I keep scrolling through the comments looking for an assessment from BHO.
I imagine he is curled up in the fetal position muttering to himself…
“Ten times rent roll, ten times rent roll, must hold out, must hold out”
Exactly, wasder. Your whole area of Fulton, etc with the addition of more high end retail will certainly boost comps. Some don’t realize that during housing busts not EVERY NEIGHBORHOOD goes bust. Usually the outlying or least desirable areas are hit harder, the more desirable are hit less and then the average of the two is what we see in the housing decline percentage. It’s not like EVERY neighborhood drops and rises the exact same amount.
Brownstones are hot right now. I see them being hot for a while now, especially as the entire Brownstone area seems to be on a major boom in terms of retail.
Imagine…one of the things that scares *some* Manhattanites into moving to Brooklyn is because it doesn’t have all the things they’re used to. Well…once Brooklyn has the h&M and the Sephora and the Barney’s Co-op and the Trader Joes and the Crate and Barrel and the restaurants and bars, they will more and more realize the value you can get here and that you can do most if not all of your shopping, drinking and eating in Brooklyn. It’s becoming very attractive in that sense (even though we might not all love the chains).

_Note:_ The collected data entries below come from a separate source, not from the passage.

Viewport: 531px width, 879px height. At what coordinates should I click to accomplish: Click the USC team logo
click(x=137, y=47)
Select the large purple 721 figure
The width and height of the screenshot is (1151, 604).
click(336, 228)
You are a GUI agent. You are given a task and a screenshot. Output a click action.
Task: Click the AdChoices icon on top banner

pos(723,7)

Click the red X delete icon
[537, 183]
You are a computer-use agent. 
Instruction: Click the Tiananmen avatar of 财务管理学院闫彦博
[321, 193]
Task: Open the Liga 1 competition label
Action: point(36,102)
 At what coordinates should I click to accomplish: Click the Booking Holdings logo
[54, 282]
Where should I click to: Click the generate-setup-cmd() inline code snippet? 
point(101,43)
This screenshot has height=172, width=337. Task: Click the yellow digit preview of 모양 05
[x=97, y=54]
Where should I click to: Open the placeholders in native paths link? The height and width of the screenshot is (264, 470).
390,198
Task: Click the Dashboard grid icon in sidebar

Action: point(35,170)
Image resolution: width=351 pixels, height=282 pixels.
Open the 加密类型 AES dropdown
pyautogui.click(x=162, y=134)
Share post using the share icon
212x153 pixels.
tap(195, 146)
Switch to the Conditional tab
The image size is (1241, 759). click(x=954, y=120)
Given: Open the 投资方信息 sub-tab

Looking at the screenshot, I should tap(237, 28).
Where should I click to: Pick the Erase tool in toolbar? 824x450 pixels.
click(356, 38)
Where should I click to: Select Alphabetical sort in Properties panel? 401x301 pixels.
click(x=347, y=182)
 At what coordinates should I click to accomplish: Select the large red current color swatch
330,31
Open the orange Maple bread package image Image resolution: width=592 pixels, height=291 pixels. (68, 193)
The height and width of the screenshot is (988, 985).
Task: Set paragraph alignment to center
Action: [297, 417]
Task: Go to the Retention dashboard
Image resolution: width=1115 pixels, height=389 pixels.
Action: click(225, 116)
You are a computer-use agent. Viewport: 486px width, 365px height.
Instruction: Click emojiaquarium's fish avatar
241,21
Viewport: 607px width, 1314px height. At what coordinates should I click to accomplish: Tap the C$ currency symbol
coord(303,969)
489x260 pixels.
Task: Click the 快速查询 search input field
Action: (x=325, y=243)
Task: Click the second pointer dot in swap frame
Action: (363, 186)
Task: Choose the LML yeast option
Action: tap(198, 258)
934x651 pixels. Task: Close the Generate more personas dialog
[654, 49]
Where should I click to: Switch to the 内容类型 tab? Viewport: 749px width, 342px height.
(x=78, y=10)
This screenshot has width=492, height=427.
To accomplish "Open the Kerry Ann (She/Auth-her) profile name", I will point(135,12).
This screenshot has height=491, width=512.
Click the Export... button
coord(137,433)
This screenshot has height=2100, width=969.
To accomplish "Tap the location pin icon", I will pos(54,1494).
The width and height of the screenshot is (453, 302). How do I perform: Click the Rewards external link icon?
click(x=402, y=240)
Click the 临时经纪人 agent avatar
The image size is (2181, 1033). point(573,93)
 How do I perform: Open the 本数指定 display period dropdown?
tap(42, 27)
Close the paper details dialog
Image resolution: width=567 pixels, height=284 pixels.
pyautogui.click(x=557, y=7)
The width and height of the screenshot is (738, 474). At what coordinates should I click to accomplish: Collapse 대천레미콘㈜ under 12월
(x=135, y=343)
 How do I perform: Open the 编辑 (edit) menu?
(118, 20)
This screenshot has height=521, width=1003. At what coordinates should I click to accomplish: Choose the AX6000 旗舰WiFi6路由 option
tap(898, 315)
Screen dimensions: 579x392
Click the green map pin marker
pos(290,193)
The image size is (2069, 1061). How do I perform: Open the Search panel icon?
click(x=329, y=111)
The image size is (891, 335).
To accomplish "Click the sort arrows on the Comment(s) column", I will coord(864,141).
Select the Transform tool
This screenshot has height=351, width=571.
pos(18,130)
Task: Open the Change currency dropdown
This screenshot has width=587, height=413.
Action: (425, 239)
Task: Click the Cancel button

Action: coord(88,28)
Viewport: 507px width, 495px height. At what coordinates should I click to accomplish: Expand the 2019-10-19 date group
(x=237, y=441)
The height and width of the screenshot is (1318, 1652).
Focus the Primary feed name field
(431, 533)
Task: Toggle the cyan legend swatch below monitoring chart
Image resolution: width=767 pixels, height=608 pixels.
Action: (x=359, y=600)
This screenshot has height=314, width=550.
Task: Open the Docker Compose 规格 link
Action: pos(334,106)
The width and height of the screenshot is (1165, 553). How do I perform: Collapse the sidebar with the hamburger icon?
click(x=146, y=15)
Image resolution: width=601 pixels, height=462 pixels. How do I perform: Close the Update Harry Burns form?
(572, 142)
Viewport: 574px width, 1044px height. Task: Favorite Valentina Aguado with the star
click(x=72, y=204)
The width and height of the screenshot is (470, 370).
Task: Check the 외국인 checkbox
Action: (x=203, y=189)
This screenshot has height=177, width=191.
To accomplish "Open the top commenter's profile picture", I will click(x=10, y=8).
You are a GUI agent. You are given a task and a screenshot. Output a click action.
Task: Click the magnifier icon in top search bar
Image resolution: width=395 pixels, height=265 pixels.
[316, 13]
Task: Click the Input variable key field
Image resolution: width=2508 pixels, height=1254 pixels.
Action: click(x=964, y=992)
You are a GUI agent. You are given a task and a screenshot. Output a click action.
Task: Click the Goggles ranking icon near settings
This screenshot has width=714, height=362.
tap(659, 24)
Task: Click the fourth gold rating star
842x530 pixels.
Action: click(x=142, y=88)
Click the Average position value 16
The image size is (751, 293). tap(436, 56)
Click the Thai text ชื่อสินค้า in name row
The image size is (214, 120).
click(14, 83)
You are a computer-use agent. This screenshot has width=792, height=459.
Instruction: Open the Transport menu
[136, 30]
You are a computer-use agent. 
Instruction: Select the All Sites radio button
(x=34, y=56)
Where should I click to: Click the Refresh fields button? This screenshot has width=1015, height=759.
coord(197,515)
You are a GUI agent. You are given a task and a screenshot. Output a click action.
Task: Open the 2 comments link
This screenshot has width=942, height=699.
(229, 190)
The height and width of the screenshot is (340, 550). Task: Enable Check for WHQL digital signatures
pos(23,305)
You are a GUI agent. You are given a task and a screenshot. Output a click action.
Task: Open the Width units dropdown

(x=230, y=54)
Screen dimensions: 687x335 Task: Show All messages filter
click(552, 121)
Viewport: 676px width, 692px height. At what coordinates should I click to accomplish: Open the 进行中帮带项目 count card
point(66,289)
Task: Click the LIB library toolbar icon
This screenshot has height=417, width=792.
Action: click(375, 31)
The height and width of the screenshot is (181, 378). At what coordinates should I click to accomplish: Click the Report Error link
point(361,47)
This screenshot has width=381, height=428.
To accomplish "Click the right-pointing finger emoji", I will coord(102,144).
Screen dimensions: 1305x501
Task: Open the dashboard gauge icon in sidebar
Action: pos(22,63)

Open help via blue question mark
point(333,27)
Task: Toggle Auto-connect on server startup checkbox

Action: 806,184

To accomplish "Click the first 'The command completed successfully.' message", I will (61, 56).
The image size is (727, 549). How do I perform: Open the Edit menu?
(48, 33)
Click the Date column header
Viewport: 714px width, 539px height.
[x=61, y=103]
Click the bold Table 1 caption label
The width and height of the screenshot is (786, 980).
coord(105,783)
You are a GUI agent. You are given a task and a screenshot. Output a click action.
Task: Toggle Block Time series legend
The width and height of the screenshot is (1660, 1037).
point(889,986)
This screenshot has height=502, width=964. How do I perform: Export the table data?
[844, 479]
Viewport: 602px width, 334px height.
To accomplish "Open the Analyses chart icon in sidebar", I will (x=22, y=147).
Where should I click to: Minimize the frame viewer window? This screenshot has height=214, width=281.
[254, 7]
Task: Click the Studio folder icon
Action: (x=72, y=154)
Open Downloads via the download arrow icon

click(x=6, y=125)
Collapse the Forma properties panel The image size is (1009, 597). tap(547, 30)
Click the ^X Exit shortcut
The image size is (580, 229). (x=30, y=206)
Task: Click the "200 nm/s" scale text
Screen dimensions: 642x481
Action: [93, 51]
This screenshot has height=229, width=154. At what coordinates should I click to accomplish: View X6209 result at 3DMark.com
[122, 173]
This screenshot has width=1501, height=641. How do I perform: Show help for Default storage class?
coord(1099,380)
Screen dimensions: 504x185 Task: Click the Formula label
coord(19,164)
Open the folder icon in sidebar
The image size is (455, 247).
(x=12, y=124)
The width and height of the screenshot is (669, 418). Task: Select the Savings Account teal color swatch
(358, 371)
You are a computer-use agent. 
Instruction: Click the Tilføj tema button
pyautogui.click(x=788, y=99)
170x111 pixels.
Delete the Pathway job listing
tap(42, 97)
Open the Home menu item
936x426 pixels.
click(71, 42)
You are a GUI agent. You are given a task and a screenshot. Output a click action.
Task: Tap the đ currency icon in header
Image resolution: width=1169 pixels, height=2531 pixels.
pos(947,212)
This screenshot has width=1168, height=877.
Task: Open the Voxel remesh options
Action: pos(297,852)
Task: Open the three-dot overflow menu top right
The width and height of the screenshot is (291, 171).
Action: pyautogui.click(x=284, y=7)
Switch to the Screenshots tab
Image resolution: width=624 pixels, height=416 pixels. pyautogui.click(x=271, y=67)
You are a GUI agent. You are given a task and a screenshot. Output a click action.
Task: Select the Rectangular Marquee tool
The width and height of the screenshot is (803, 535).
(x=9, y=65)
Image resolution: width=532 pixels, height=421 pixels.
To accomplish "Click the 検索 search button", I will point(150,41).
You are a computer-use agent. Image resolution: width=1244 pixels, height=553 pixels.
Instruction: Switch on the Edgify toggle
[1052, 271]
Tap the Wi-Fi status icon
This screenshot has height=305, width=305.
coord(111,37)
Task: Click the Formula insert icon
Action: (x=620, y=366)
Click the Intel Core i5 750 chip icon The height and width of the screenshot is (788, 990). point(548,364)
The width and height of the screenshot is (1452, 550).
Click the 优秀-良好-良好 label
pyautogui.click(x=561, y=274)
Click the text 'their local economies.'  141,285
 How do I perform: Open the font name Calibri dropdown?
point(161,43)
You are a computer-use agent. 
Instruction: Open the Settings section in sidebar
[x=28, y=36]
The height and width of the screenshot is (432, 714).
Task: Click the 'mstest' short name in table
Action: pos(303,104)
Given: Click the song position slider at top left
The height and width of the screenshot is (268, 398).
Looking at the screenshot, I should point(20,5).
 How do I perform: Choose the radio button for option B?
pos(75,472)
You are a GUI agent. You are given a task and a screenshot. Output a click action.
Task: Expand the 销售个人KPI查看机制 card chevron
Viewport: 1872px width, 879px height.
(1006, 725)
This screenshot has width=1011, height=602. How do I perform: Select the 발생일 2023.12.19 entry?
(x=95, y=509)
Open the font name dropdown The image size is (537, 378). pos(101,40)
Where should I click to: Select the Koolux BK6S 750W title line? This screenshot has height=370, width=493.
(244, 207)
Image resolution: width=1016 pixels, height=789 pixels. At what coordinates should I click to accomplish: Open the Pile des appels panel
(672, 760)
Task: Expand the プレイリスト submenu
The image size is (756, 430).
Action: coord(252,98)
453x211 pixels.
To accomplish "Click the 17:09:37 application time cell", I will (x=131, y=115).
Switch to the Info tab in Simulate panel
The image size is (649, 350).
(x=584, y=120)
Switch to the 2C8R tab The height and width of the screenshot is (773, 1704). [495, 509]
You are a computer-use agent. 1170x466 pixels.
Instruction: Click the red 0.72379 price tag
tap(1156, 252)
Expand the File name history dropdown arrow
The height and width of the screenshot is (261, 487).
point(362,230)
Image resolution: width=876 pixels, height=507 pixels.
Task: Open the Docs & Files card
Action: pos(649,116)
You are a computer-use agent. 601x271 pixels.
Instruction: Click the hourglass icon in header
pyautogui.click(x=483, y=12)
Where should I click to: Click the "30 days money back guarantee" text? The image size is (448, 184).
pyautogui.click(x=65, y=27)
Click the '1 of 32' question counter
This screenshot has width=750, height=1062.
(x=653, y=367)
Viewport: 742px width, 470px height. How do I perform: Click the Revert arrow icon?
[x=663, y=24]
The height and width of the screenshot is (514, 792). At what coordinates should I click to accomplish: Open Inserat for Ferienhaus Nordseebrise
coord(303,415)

This is something that is going on right now. Brooklyn has been very underserved by retail in the past which is why we’re seeing a big influx now….they’re realizing that Brooklyn is a city unto itself. It’s the reason why some on this website can’t believe they’re building hotels all over Brooklyn…but you know what…people are STAYING THERE! Brooklyn is almost the size of Chicago! Brooklyn = 2.6 million people. Chicago = 2.8
Is it just me, or is over $3 million for a house on Union a touch high below Court? It’s an OK block, but nothing specatacular. And Sackett is just crazy — over $2 million for no stoop on a block below 5th Avenue.
11217–I agree with what you are saying about how different neighborhoods are more or less resistant to the effects of the crash. There are local factors at work for sure. as much as folks like to say that blue chip neighborhoods hold up better than lesser neighbs I must point to my own little neck of the woods (hardly prime in most people’s eyes) as an example of how local factors effect price appreciation/depreciation. There are two sales in my very immediate neighborhood (one property touching mine and one a few doors down) that will blow out of the water 2007 comps. Because my corner of Clinton Hill was pretty low when the peak hit, and subsequently lots of positive change has come (BID, new businesses, the Fort Greene/Clinton Hill food co-op etc), this area seems to be seeing rising prices rather than declining.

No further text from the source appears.